You want Cohen to be front and center, neither recessed in space nor behind a veil.
The notes for track three on side two say it all:
Vocals are right up front and dynamic
That is what gets this music to sound the way it is supposed to. You can be very sure that no Heavy Vinyl remastered pressing is going to put Leonard Cohen front and center. They practically never do. (Here is an especially offensive remaster with a bad case of recessed vocals. Funny how none of the audiophile reviewers noticed. What does that say about the quality of their playback, or the standards to which they hold their records?)
DIY Advice
To aid you in doing your own evaluations, here is a list of records that we’ve found to be good for testing midrange presence.
This is exactly why we do shootouts. If you really want to be able to recognize subtle (and not so subtle!) differences between pressings, you must learn to do them too.

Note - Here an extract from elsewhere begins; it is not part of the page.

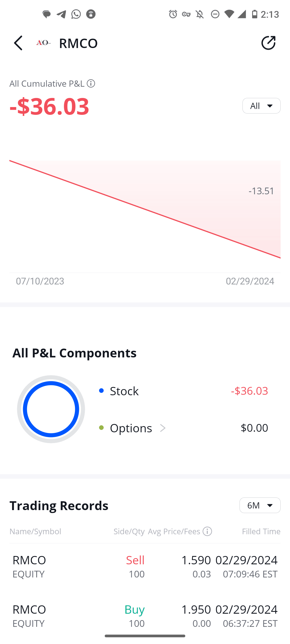Tap info icon next to Avg Price/Fees
The width and height of the screenshot is (290, 644).
click(x=207, y=531)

And make sure to take notes about what you are hearing, good and bad.
We love Cohen’s albums here at Better Records. No, they’re not audiophile spectaculars, but much like the best Dylan recordings, when they work the sound fits the music perfectly.
UPDATE 2025
In previous listings we had noted:
The vocals are right up front and fairly dry, throwing the words and phrasing into high relief.
But we would no longer agree with the vocals being dry. On the best copies they are rich, full-bodied and tubey.
What does that say about the quality of our playback? How about: It’s better now than it used to be!